Der Antisemitismus sei kein gesellschaftliches "Randphänomen". Das "rechtsextremistische Lager" ist laut dem Bericht der "wichtigste politische Träger" des Antisemitismus.

In dem der Nachrichtenagentur dpa vorliegenden Bericht heißt es, das Internet spiele bei der Verbreitung von Antisemitismus eine besondere Rolle. Rechtsextreme, Holocaust-Leugner und extremistische Islamisten nutzten das Netz mit großer Selbstverständlichkeit als Plattform für ihre Propaganda.

Doch Antisemitismus sei auch jenseits der rechtsextremen und islamistischen Milieus zu beobachten. Es gebe mittlerweile eine "bis weit in die Mitte der Gesellschaft verbreitete Gewöhnung an alltägliche judenfeindliche Tiraden und Praktiken". Diese basierten auf weit verbreiteten Vorurteilen, tief verwurzelten Klischees und auch auf schlichtem Unwissen über Juden und das Judentum.

Beispielsweise seien rassistische, rechtsextreme und antisemitische Parolen auch weiterhin auf deutschen Fußballplätzen an der Tagesordnung. Bei der Verbreitung antisemitischer Einstellung unter der Bevölkerung nehme Deutschland aber im europaweiten Vergleich einen Mittelplatz ein. Zum Teil extrem hohe Antisemitismus-Werte gebe es in Polen, Ungarn und Portugal.

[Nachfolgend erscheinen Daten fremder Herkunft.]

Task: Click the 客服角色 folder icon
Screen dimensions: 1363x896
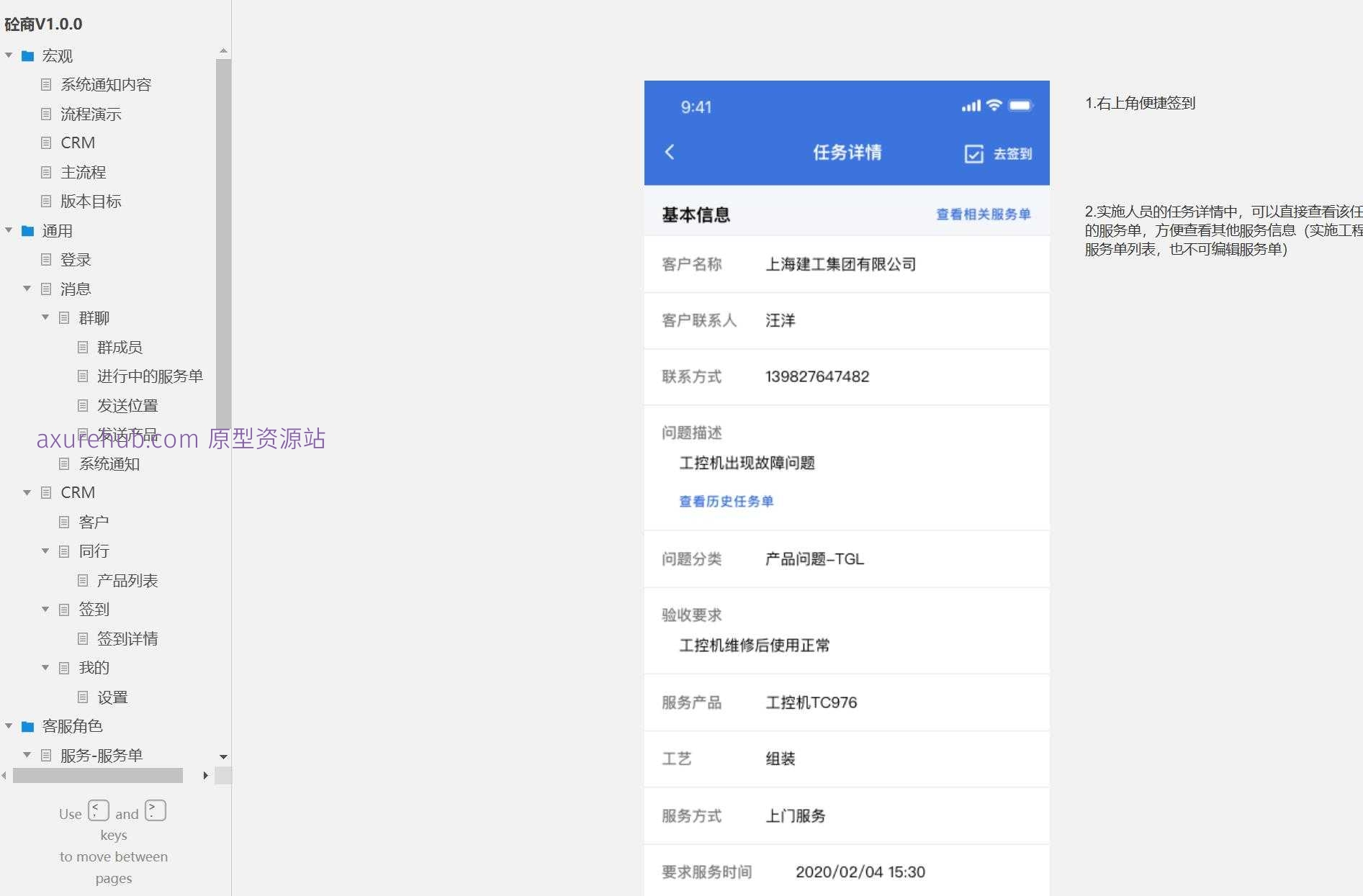Action: tap(27, 726)
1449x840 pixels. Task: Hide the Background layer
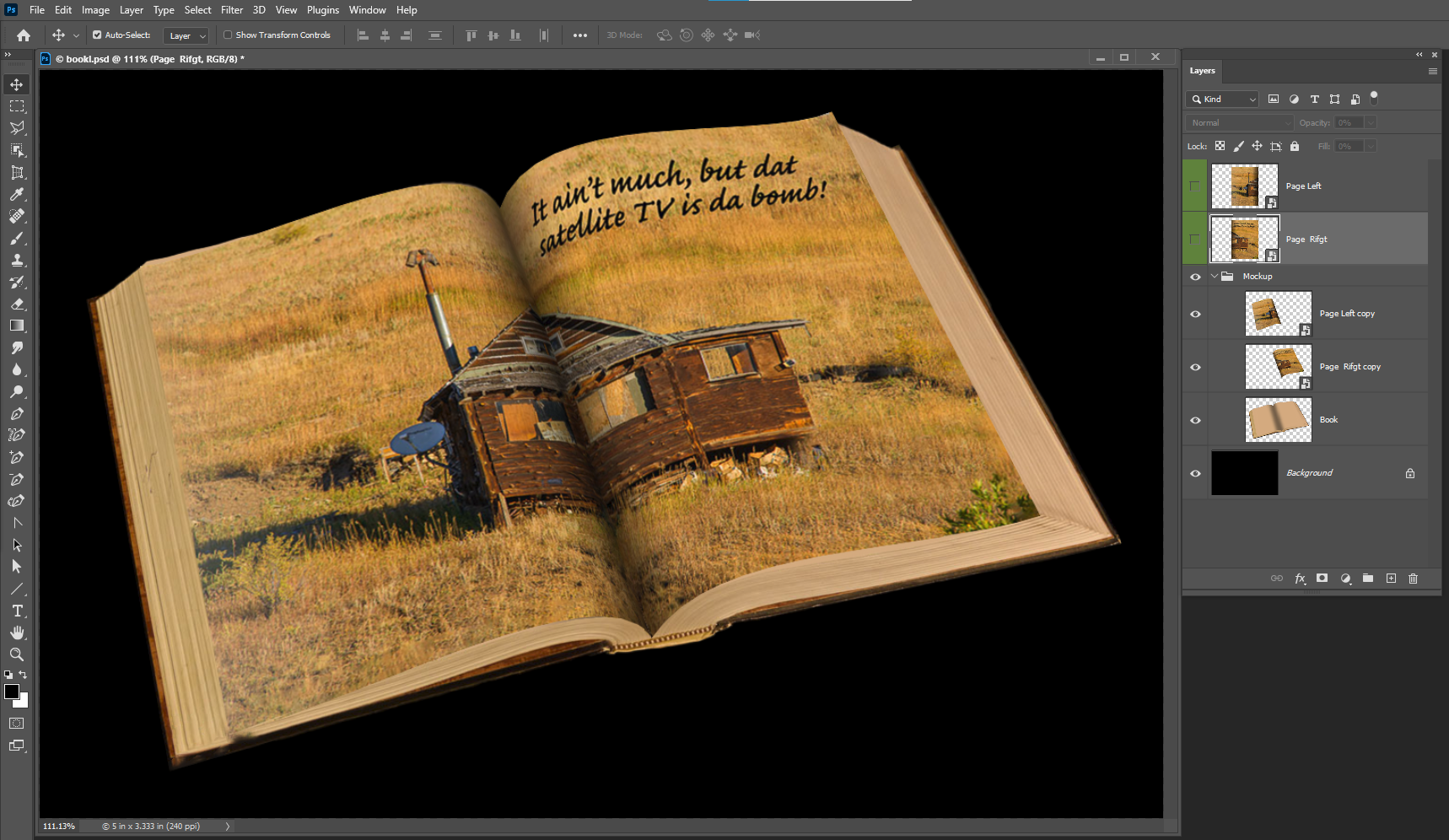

Nach einem entsprechenden Bundestagsbeschluss hatte die Bundesregierung den Expertenkreis im Jahr 2009 eingesetzt, um verstärkt gegen Antisemitismus vorzugehen. An diesem Montag stellte das Gremium seine Studie auf Einladung von Bundestagsvizepräsident Wolfgang Thierse (SPD) in Berlin vor. Der Kreis soll regelmäßig Berichte vorlegen - dies ist nun der erste.